Pendant la construction ce dialogue, nous avons observé que la vision hacker cherche les biens communs depuis l’individu tandis que la vision des communautés le fait depuis ce qui est communal. C’est le point de rupture qui fait que pour certains hackers, arrivés sur ce territoire de Oaxaca, il est difficile de comprendre le manque de libertés individuelles qu’implique la vie communale. Ses membres ne sont pas des êtres séparés de leur relation à l’ensemble. Nous avons aussi appris que les mots n’ont pas toujours la même signification. Nous avons découvert qu’un même signe a plusieurs significations et c’est dans ce sens là que je veux exposer le concept de souveraineté technologique qui nous a amené à participer à l’écriture de ce dossier.

Pour que cette techno-graine germe, il a fallu se situer sur un terrain fertile riche d’histoire et de mémoire, un écosystème communal du sud-est mexicain, un territoire qui lutte depuis des siècles pour son autonomie et l’auto-détermination. Pour les peuples autochtones de Oaxaca, le concept de souveraineté est lié à la construction de l’État Nation qui, par sa constitution politique (1917), a cherché à absorber les figures de l’autorité issues des communautés autochtones dans la structure étatique et qui, dans ce sens, émulait l’expérience coloniale.

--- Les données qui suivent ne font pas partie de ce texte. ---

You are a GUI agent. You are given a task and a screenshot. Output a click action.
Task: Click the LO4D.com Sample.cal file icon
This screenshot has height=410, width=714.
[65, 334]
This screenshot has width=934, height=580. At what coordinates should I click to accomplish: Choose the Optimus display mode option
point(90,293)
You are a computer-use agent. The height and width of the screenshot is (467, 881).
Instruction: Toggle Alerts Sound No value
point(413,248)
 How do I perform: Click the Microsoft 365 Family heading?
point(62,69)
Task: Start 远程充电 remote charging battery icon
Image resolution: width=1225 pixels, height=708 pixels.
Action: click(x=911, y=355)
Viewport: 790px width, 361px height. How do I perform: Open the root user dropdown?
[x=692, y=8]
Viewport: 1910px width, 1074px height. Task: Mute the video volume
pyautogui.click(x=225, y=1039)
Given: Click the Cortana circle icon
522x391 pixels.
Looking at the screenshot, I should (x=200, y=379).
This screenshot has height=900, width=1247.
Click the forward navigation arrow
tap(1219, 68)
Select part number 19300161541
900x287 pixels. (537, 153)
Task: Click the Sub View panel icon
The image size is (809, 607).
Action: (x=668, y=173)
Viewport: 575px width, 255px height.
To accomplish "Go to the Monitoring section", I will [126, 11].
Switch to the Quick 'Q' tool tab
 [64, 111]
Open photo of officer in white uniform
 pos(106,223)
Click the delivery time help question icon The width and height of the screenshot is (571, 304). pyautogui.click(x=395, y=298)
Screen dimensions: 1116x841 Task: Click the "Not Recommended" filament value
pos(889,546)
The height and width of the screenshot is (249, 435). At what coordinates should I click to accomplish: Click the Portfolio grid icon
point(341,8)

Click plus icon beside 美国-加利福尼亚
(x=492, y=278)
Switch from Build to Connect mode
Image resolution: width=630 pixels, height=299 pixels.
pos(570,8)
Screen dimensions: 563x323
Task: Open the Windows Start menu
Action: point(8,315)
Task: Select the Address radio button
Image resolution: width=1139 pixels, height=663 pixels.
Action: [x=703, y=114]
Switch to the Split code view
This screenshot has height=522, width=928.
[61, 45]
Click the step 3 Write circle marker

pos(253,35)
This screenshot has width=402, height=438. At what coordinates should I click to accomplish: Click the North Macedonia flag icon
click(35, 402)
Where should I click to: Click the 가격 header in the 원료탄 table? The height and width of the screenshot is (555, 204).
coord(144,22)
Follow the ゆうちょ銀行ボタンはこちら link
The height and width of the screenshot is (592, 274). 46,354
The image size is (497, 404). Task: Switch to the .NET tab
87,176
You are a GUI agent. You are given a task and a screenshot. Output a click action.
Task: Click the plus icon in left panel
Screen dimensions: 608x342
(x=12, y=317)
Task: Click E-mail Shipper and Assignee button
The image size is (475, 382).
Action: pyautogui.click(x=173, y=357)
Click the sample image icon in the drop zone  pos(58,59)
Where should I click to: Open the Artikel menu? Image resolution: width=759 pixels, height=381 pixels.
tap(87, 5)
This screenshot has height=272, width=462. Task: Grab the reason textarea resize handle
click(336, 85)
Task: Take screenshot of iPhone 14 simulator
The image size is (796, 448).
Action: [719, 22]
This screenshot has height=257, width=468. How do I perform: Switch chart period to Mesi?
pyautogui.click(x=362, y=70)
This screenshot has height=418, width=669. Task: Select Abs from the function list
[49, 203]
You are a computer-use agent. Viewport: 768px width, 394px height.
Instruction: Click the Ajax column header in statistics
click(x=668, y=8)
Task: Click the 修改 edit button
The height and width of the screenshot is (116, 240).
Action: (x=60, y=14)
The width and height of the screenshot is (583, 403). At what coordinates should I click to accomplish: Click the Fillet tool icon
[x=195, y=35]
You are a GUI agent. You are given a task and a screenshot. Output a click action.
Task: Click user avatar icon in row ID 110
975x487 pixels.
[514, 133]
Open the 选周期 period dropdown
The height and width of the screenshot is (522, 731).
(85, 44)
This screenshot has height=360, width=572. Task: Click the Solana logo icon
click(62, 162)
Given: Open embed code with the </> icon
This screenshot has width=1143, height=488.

Jusqu’en 1992, l’État mexicain ne reconnaissait pas le droit des peuples autochtones à se gérer par les us et coutumes. En 1994, quand le mouvement néo-zapatiste fit son entrée sur la scène publique en subvertissant l’idée marxiste de révolution nationale en une révolution pour l’autonomie, les revendications d’auto-gouvernement des peuples autochtones du sud-est mexicain furent reconnues au niveau international, avec la mise en place de technologies de communication et d’usages créatifs et tactiques dans ce but. Pour mieux comprendre cette dernière idée, revenons au début de cette histoire, à notre affiche de bienvenue :

« Dans cette communauté, il n’y a pas de propriété privée.
L’achat ou la vente de terrains communautaires sont INTERDITS.
Cordialement, signé le Commissaire des biens communaux de Ixtlan de Juárez 
 ».

Il ne s’agit pas là d’une déclaration de souveraineté mais bien d’autonomie. Ici, la construction du pouvoir n’est pas issue de la souveraineté du peuple mais de celle d’un territoire. Ce bien commun, où il n’y a pas de place pour la propriété privée et où les technologies ont un rôle de renforcement de cette autonomie, est le seul mandat que doit respecter et défendre l’assemblée communautaire.

Jusqu’ici, il est clair que nous faisons référence au concept classique de souveraineté et à sa signification dans cette partie du monde. Nous sommes loin du concept de souveraineté technologique qui parle du développement d’initiatives propres, définies par la vie en communauté, comme un processus de prise de conscience et de renforcement en vue de la transformation sociale. Cette distance est en grande partie alimentée par l’idée erronée de renforcement des communautés à travers les technologies commerciales actuelles pour arriver à une transformation sociale. Nous avons besoin de continuer à tisser des savoirs entre hackers et peuples pour décoloniser le concept de souveraineté technologique et l’exercer depuis l’autonomie.

C’est pour cette raison que, lorsque la communauté hacker du mouvement du logiciel libre propose de comprendre ces initiatives depuis la perspective de la souveraineté technologique, nous ne rencontrons pas l’écho attendu ; la signification est différente. Apparemment, il s’agit d’un conflit, même si en réalité, c’est un point de rencontre : nous avons besoin de décoloniser le langage et comme le dit si bien Alex Haché : « Si l’idée peut être racontée, cela signifie qu’elle peut aussi pénétrer l’imaginaire social et produire un effet radical et transformateur  ».

Nous sommes dans un bon moment pour initier un dialogue entre souveraineté technologique et autonomie, comprise telle qu’elle est vécue dans cette partie du monde, par les peuples autochtones du sud-est mexicain.